At least, this is a generally accepted view. An article published by VanEck, an investment company, offers a different perspective, however. “Over the years, the gold industry has learned the hard way that shareholders are not the only stakeholders that should profit from a gold mine", writes Joe Foster, portfolio manager and strategist. But shareholders are becoming increasingly critical of the impact of mining too, as is shown by, among other things, the Dutch investors’ initiative – under the banner of the Association of Investors for Sustainable Development (VBDO) – to tackle mining companies on their water use.
“Investors should be mindful of the effects of both its extraction and its use as a commodity.”
Foster is unhappy about the fact that the image of gold extraction is strongly influenced by stories about artisanal or small-scale mining. A growing problem in many regions, such as Africa and South America, is that such activities are usually illegal, resulting in poor working conditions and environmental pollution. This usually gives rise to damages claims amounting to millions of dollars per company. According to Foster, however, modern commercial gold extraction has nothing to do with those types of activities and suggests that gold miners that operate in distant corners of the world actually have a positive impact. They bring employment and better infrastructure, healthcare and education to the communities where they operate.
Nonetheless, even professional gold mining companies have to deal with myriad controversies surrounding their mines. One of the key problems of gold extraction is its extreme water use. Estimates show that the annual water used by gold mines around the globe could fill nearly half a million Olympic swimming pools. Gold mines compete with local agriculture for the already scarcely available water. The US mining company Newmont, for instance, was again forced to postpone a major project in the north of Peru last year, due to concerns about the risk of water scarcity in the surrounding area. Another problem is water and soil contamination due to the large amounts of residues containing heavy metals and chemicals, such as cyanide, which are then discharged into rivers and lakes.
Despite the steps that are being taken to introduce mining standards, it remains to be seen if sustainable gold mining is actually feasible. The IUCN, an organisation for conservation of nature, therefore argues that only responsible mining is possible; it will never be sustainable. But it may be more important to ask ourselves: do we as a society even need this amount of gold?
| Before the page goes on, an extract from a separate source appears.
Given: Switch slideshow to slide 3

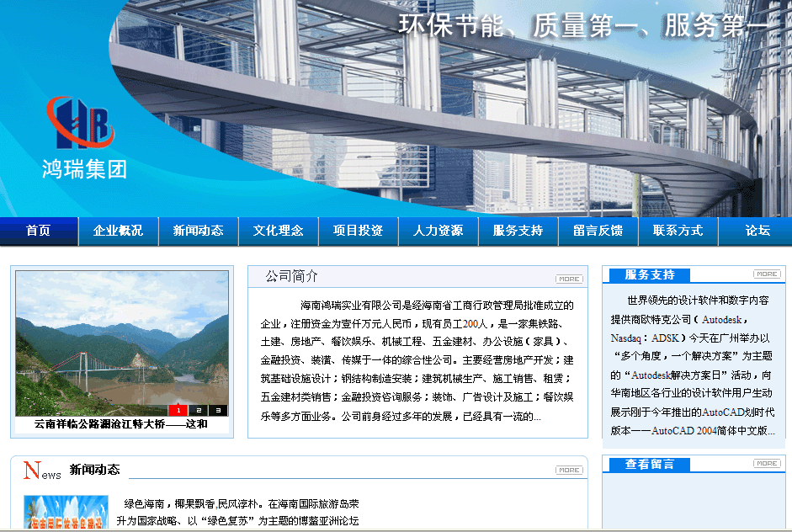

As you say, only a small part of the annual demand for gold (approximately 10%) is designated for industrial use, such as in phones but also for nuclear medicine. Investors in gold therefore compete directly with the industrial sector for the acquisition of this commodity. The rising demand for gold means that the cost price of gold as a commodity for applications, such as its use in cancer treatment, is increasing. A parallel can be drawn with investors taking refuge in food commodities during the financial crisis in 2008, resulting in price increases for grain, corn, sugar and cocoa.
Although I realise that gold remains the foundation of our financial system, investors should be mindful of the effects of both its extraction and its use as a commodity. Given this impact, it does not seem like such a safe investment after all. Not for our society, at least!